EXTRACT:
---*---

Documentation

fsds/prism-data-cleanup-and-journal-backfill-plan.md

Data Cleanup and Journal Backfill Plan

Overview

Fix duplicate EPC/basket and OBLPN/stack records, then backfill journal tables for pre-existing data.


Part 1: Duplicate Basket Cleanup (2,566 duplicate EPCs)

Findings

  • 2,566 EPCs are each assigned to 2 different Bakery Basket items
  • The "newer" baskets (created Dec 2) have MORE activity because BBU hardening deployed Dec 2
  • Movement counts per basket are reasonable (max ~19, not 822 as aggregate suggested)
  • Strategy: Keep older (original) basket, migrate all relations, delete newer

Tables to Update (in order)

  1. spatial.movements - Update item_id from newer basket to older basket
  2. bbu.tag_read_processing - Update basket_id from newer to older
  3. bbu.camera_read_baskets - Update basket_item_id from newer to older
  4. bbu.movement_deduplication - Update basket_id from newer to older
  5. prism.identifiers - Delete identifier records for newer baskets (EPC_HEX)
  6. catalog.items - Delete the newer basket items
  7. prism.passports - Delete passports for newer baskets (cascade should handle most)

SQL Script Approach

-- Step 1: Create mapping table of older->newer basket pairs
CREATE TEMP TABLE basket_duplicate_map AS
WITH ranked AS (
    SELECT
        i.value as epc,
        i.associated_object_id as basket_id,
        ROW_NUMBER() OVER (PARTITION BY i.value ORDER BY
            to_timestamp((('x' || substring(i.associated_object_id::text, 1, 8) ||
              substring(i.associated_object_id::text, 10, 4))::bit(48)::bigint) / 1000.0)
        ) as rn
    FROM prism.identifiers i
    WHERE i.identifier_type_id = 273
    AND i.value IN (SELECT value FROM prism.identifiers WHERE identifier_type_id = 273
                    GROUP BY value HAVING COUNT(DISTINCT associated_object_id) > 1)
)
SELECT
    r1.epc,
    r1.basket_id as keep_basket_id,
    r2.basket_id as delete_basket_id
FROM ranked r1
JOIN ranked r2 ON r1.epc = r2.epc AND r1.rn = 1 AND r2.rn = 2;

-- Step 2-5: Migrate relations (UPDATE statements)
-- Step 6-7: Delete duplicates

Part 2: Duplicate Stack Cleanup (18,547 duplicate OBLPNs)

Findings

  • Both older and newer stacks have allocations to the SAME shipments
  • Allocations are truly duplicated (same OBLPN allocated twice to same shipment)
  • Strategy: Keep older (original) stack, delete newer stack AND its allocations

Verification Confirmed

  • Older and newer stacks point to same shipment_id for each OBLPN pair
  • Safe to delete newer stacks without data loss

Tables to Update (in order)

  1. bbu.camera_read_processing - Update matched_stack_id from newer to older (11 records)
  2. transport.shipment_item_allocations - Delete allocations for newer stacks
  3. prism.identifiers - Delete all identifiers for newer stacks (OBLPN, PRIMARY_OBLPN, etc.)

---*---

DATASET EXCERPT:
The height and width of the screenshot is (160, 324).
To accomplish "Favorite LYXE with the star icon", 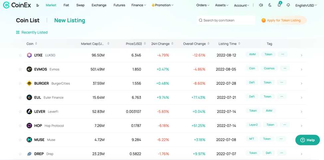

---*---

REQUEST:
Copy the stretch of the data cleanup plan from "SQL Script Approach" through "4))::bit(48)::bigint) / 1000.0)" word for word.

ANSWER BELOW:
SQL Script Approach

-- Step 1: Create mapping table of older->newer basket pairs
CREATE TEMP TABLE basket_duplicate_map AS
WITH ranked AS (
    SELECT
        i.value as epc,
        i.associated_object_id as basket_id,
        ROW_NUMBER() OVER (PARTITION BY i.value ORDER BY
            to_timestamp((('x' || substring(i.associated_object_id::text, 1, 8) ||
              substring(i.associated_object_id::text, 10, 4))::bit(48)::bigint) / 1000.0)